Jamie O’Hara, an award-winning songwriter and former member of country duo The O’Kanes, passed away Thursday, January 7th, at the age of 70. He had recently been diagnosed with an aggressive form of cancer and lost his battle with the disease.
O’Hara was born August 8th, 1950, in Toledo, Ohio, and moved to Nashville in the mid-1970s to pursue singing and songwriting. He signed a publishing contract and found early success with a couple of singles for Ronnie McDowell, “Wandering Eyes” and “Older Women,” which hit No. 1 in 1981. O’Hara began collaborating with another writer from the same publishing company, Kieran Kane, and the two formed a duo which they called The O’Kanes, an amalgam of their respective last names, in 1986.
That same year proved a fertile time for O’Hara. He penned a song for The Judds, “Grandpa (Tell Me ‘Bout the Good Old Days),” which became the mother-daughter duo’s sixth consecutive No. 1 single. The song lamented the decline of traditional family values as well as the modern-day non-stop lifestyle in a tender, nostalgic way. “Grandpa” took the Grammy for Best Country Song, which was awarded to O’Hara, the sole writer on the tune.
The O’Kanes also released their first single in 1986, “Oh Darlin’,” which peaked at No. 10. Their follow-up, “Can’t Stop My Heart From Loving You,” went to No. 1 in 1987, signaling a bright future for the duo. The O’Kanes mixed traditional sounds rooted in country and bluegrass with superb harmonies, drawing comparisons to The Louvin Brothers and especially The Everly Brothers. The duo became an integral part of a wonderfully creative period in country music, with fellow artists like Rodney Crowell, Steve Earle, Emmylou Harris, and others whose music was more progressive and less commercially oriented.
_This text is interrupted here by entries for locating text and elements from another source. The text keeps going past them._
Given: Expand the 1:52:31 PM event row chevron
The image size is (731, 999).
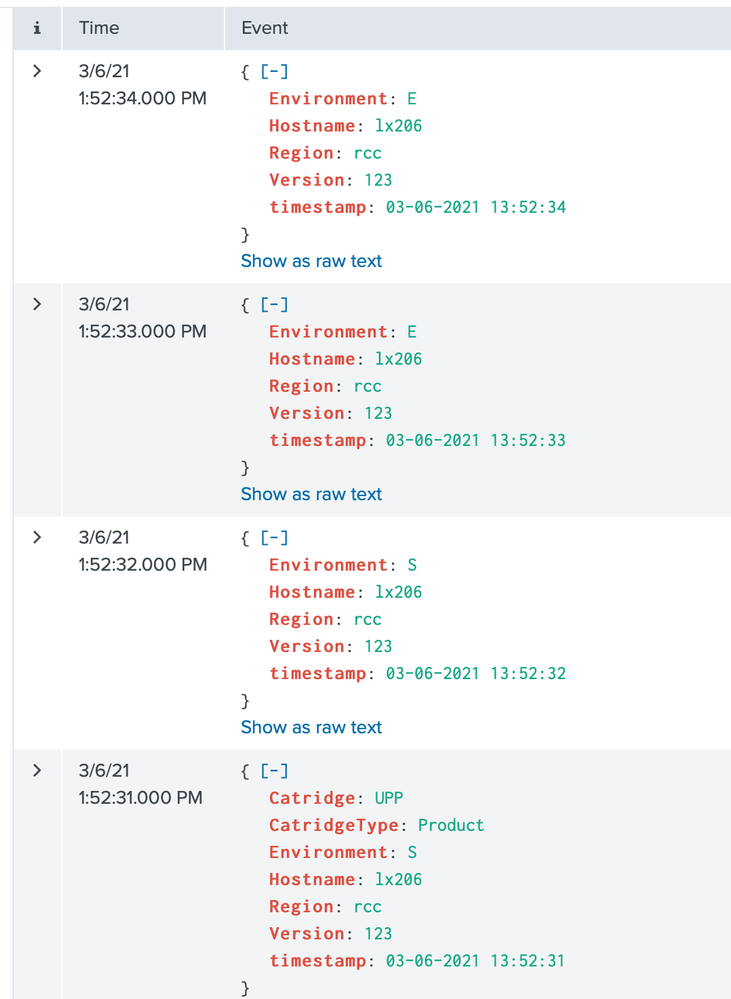Looking at the screenshot, I should pos(37,770).
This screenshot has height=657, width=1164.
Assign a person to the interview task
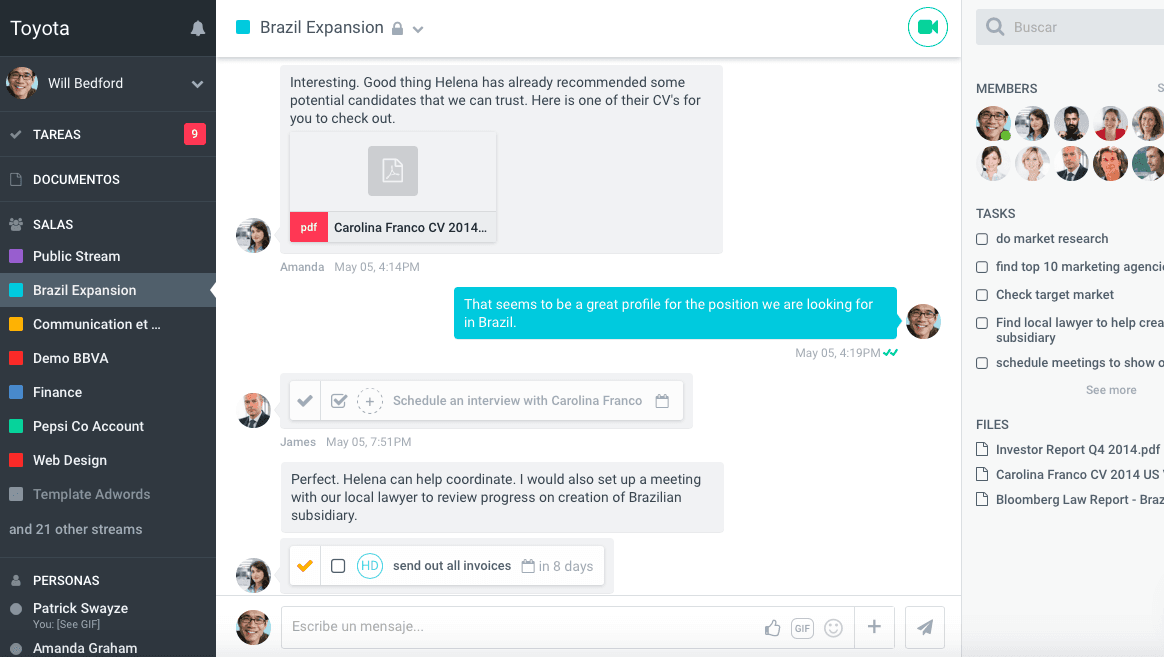pyautogui.click(x=370, y=401)
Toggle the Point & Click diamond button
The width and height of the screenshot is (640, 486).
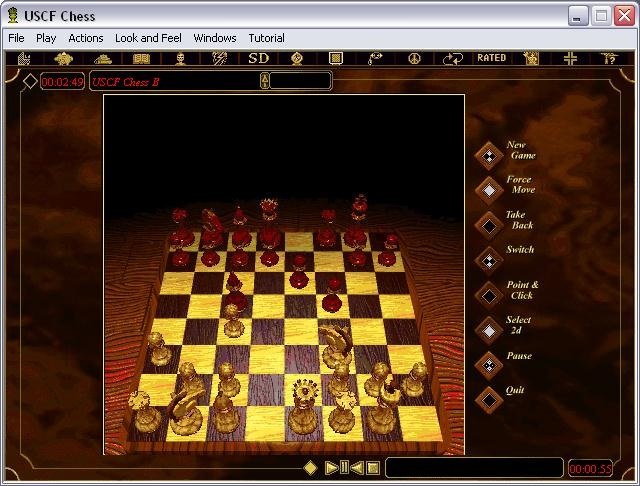coord(488,294)
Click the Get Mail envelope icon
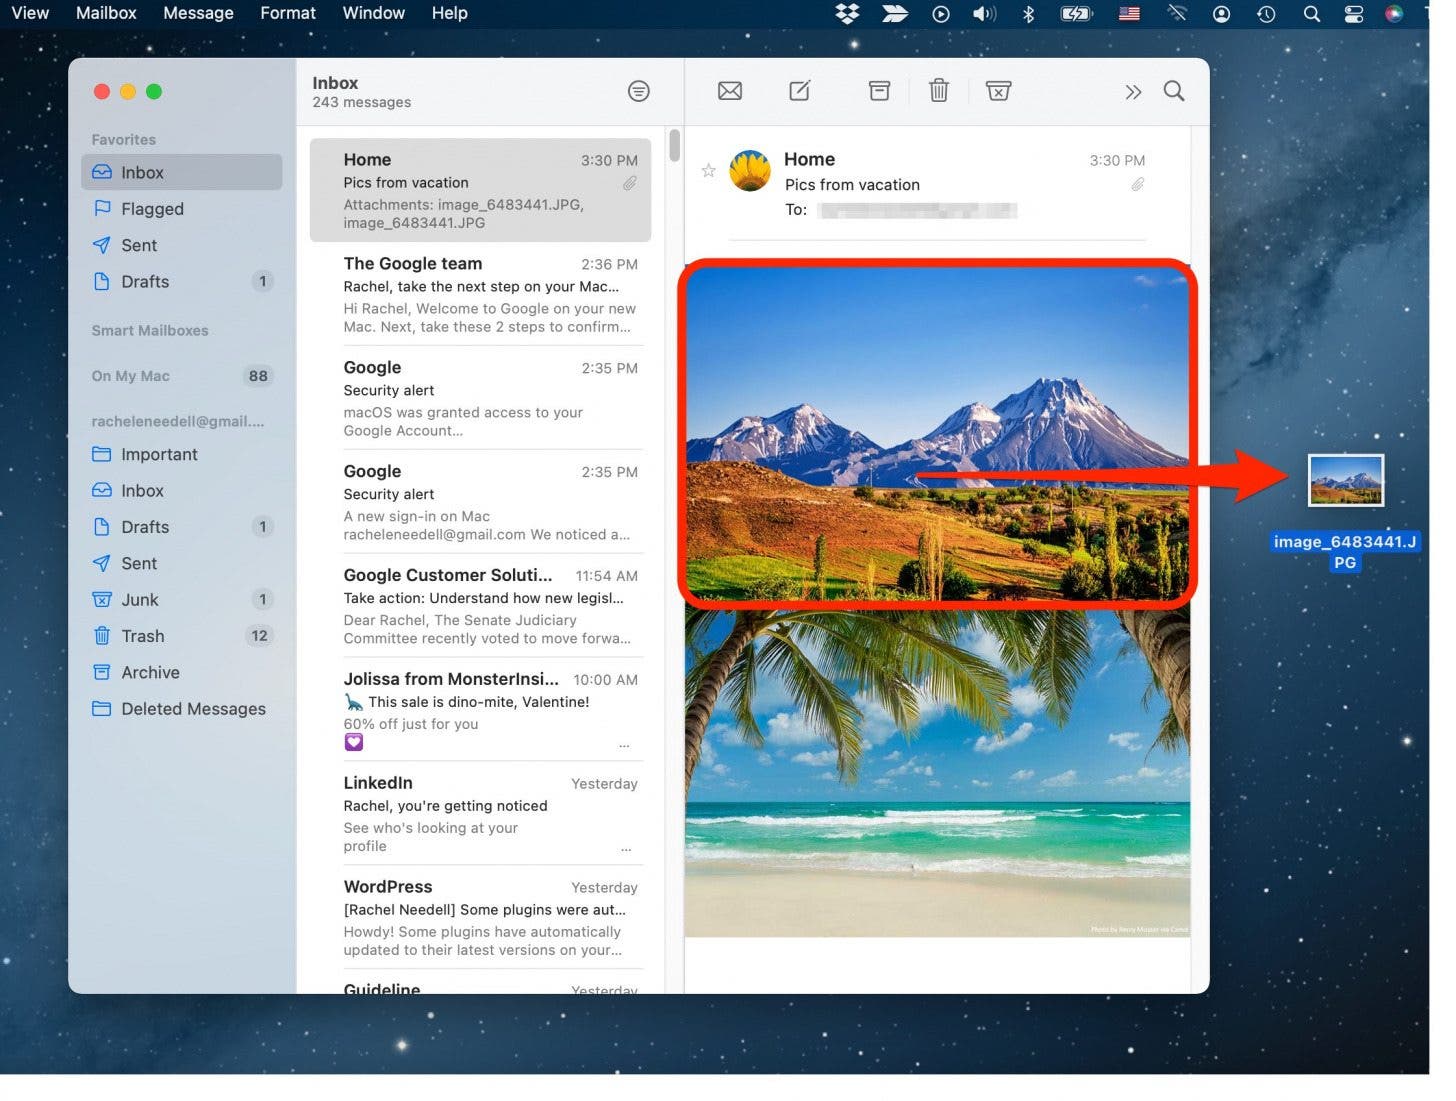 pos(730,91)
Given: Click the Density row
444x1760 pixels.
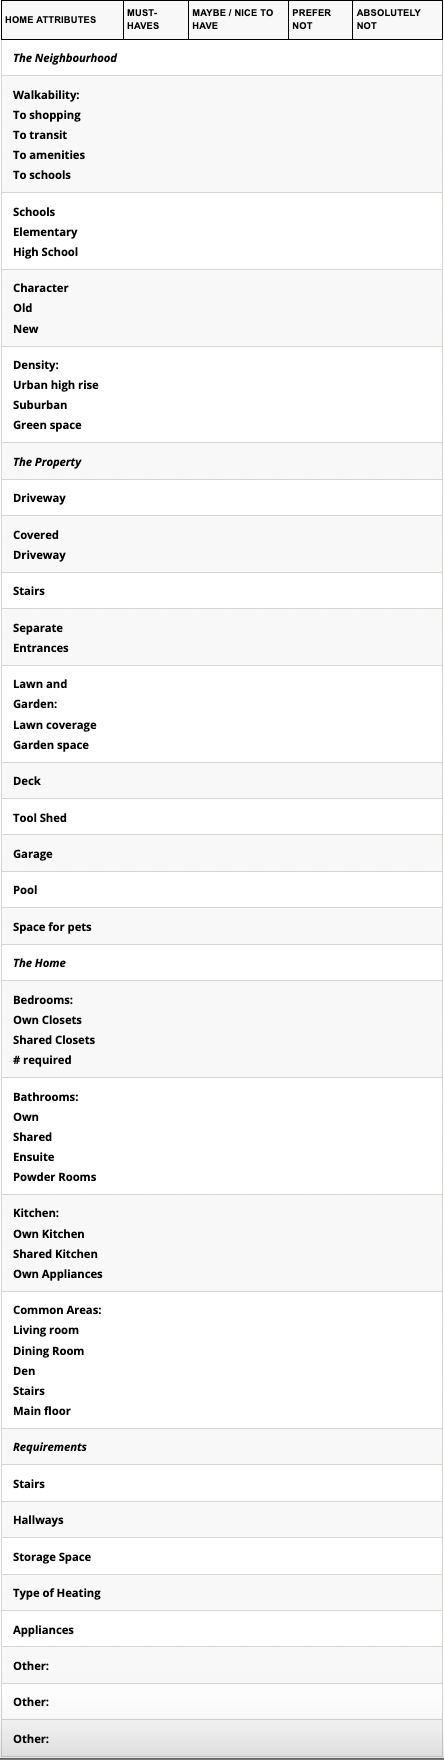Looking at the screenshot, I should pyautogui.click(x=222, y=395).
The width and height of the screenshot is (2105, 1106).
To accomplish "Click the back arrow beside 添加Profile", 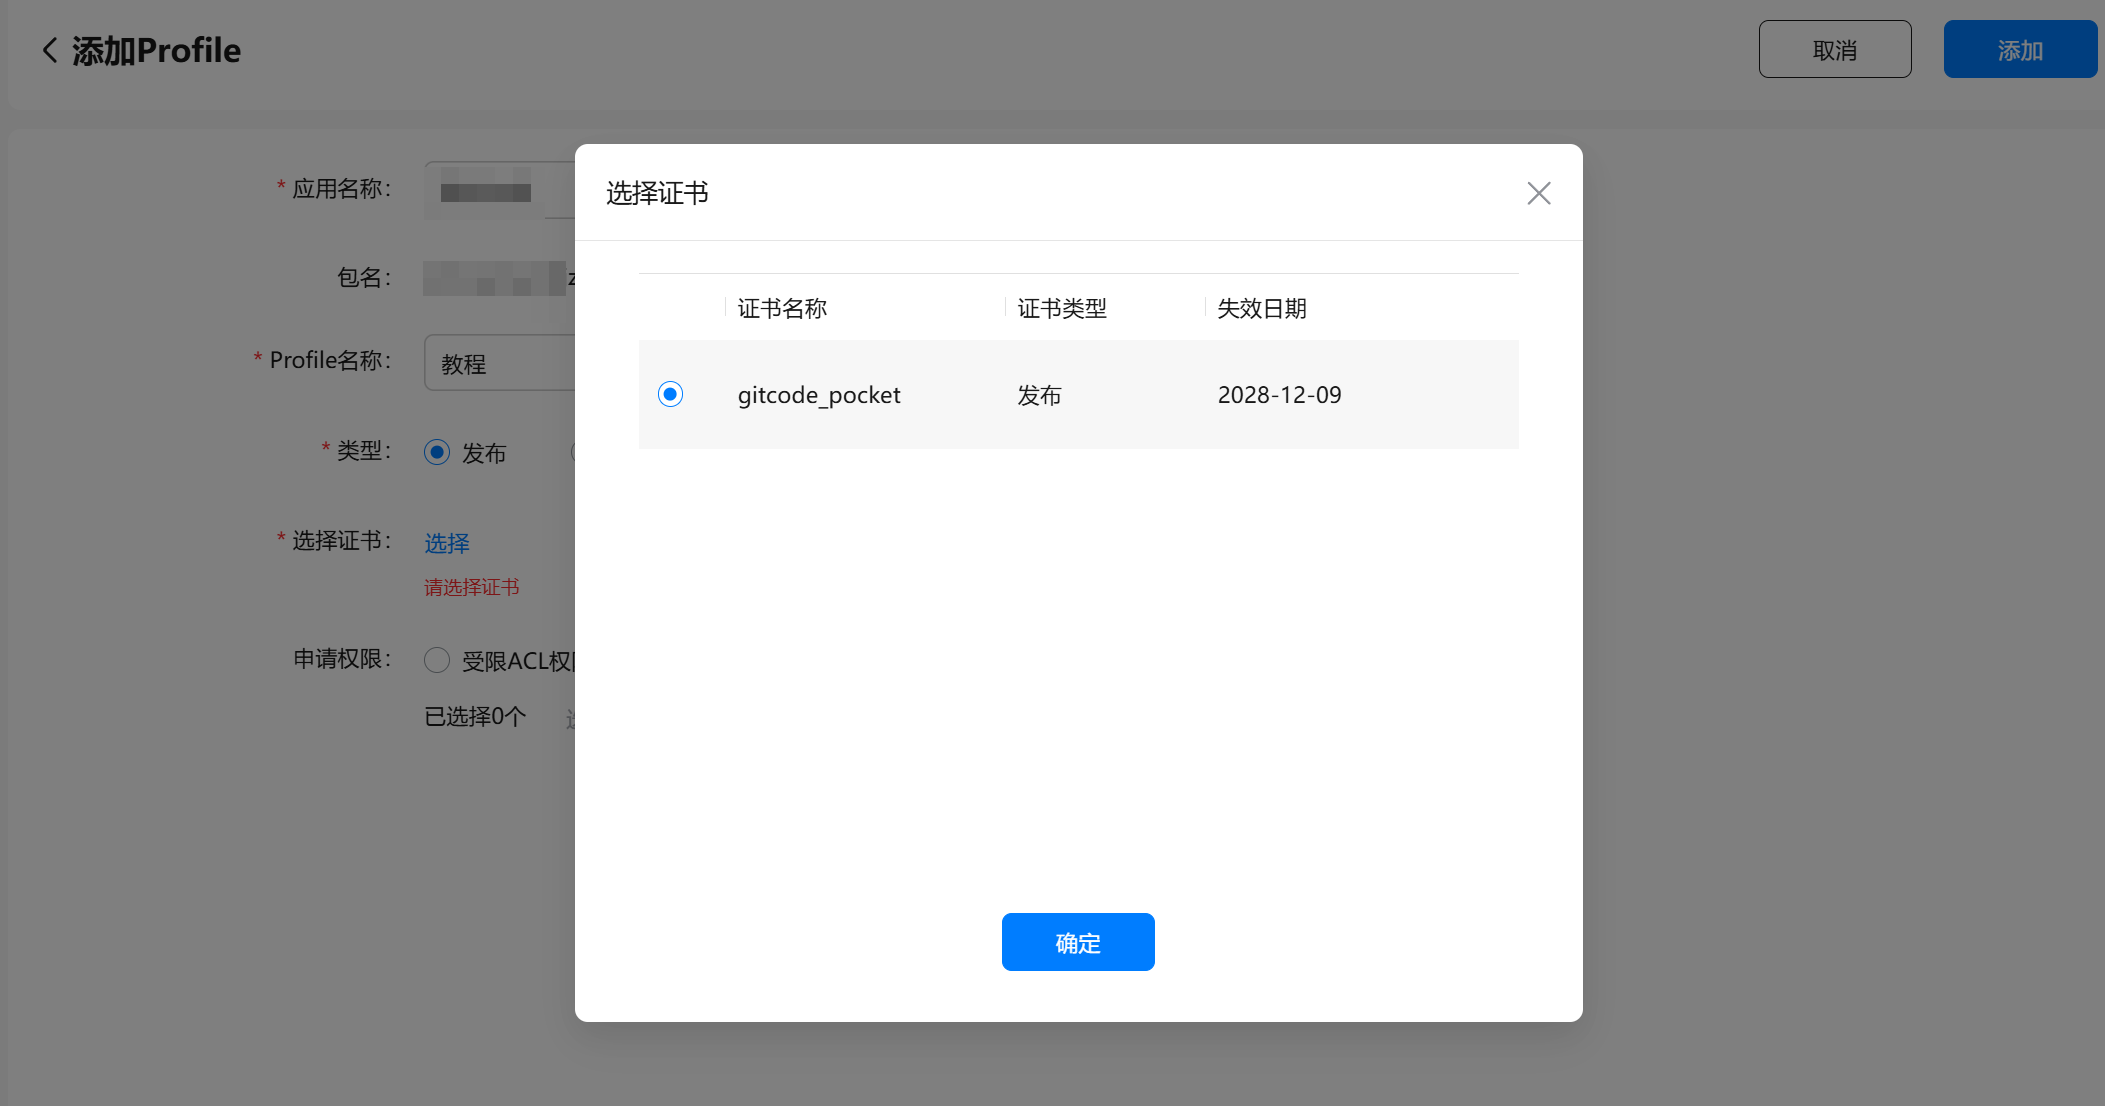I will pyautogui.click(x=49, y=50).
The O’Kanes recorded three highly praised albums for the Columbia Nashville, with their self-titled debut album in 1986 reaching the Top 10. Their singles success continued throughout the latter part of the 1980s with such hits as “Daddies Need to Grow Up Too,” “Just Lovin’ You,” and “One True Love,” which reached No. 4 in 1988. In 1990, O’Hara and Kane dissolved the duo to pursue solo careers.
“I love those O’Kane records,” remarked Emmylou Harris on O’Hara’s passing. “Jamie and Kieran’s voices were so different, but they blended so marvelously that sometimes, somehow, it was hard to tell who was singing lead and who was singing harmony.”
O’Hara and Kane remained friends after going their separate ways. They continued to write and record music, mainly in the Americana genre. O’Hara recorded a solo album called Rise Above It for RCA in 1994 and released two more album projects during his career, Beautiful Obsession in 2001 and 2012’s Dream Hymns. O’Hara became part of a national movement when he performed his song, “50,000 Names,” at the Vietnam Veterans Memorial with Emmylou Harris in 1997. He also wrote songs that were cut by Gary Allan, Trisha Yearwood, and other artists.